──────── DATASET ENTRIES
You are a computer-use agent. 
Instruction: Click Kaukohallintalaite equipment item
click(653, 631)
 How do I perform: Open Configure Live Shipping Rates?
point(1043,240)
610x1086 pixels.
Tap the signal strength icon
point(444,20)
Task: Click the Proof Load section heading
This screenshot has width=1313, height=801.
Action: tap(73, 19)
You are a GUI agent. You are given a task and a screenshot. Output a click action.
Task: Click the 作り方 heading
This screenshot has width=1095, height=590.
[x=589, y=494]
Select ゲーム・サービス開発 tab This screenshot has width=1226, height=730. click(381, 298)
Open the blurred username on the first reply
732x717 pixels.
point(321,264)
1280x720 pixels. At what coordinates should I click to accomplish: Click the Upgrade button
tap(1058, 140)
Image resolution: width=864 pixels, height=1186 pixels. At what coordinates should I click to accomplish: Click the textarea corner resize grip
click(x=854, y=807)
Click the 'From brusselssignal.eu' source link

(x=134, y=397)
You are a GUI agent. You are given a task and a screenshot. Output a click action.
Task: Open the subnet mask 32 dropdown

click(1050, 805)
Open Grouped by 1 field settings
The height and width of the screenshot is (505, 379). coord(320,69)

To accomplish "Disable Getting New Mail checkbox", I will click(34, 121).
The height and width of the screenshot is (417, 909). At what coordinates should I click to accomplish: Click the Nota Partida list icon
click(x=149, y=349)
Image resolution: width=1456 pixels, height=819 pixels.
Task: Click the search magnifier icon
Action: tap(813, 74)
────────────────
_PROBLEM DESCRIPTION:_ Working from the material above, retype it in its entirety without change.

_WRITTEN RESPONSE:_
You are a computer-use agent. 
Instruction: Click Kaukohallintalaite equipment item
click(653, 631)
 How do I perform: Open Configure Live Shipping Rates?
point(1043,240)
610x1086 pixels.
Tap the signal strength icon
point(444,20)
Task: Click the Proof Load section heading
This screenshot has width=1313, height=801.
Action: tap(73, 19)
You are a GUI agent. You are given a task and a screenshot. Output a click action.
Task: Click the 作り方 heading
This screenshot has width=1095, height=590.
[x=589, y=494]
Select ゲーム・サービス開発 tab This screenshot has width=1226, height=730. click(381, 298)
Open the blurred username on the first reply
732x717 pixels.
point(321,264)
1280x720 pixels. At what coordinates should I click to accomplish: Click the Upgrade button
tap(1058, 140)
Image resolution: width=864 pixels, height=1186 pixels. At what coordinates should I click to accomplish: Click the textarea corner resize grip
click(x=854, y=807)
Click the 'From brusselssignal.eu' source link

(x=134, y=397)
You are a GUI agent. You are given a task and a screenshot. Output a click action.
Task: Open the subnet mask 32 dropdown

click(1050, 805)
Open Grouped by 1 field settings
The height and width of the screenshot is (505, 379). coord(320,69)

To accomplish "Disable Getting New Mail checkbox", I will click(34, 121).
The height and width of the screenshot is (417, 909). At what coordinates should I click to accomplish: Click the Nota Partida list icon
click(x=149, y=349)
Image resolution: width=1456 pixels, height=819 pixels.
Task: Click the search magnifier icon
Action: tap(813, 74)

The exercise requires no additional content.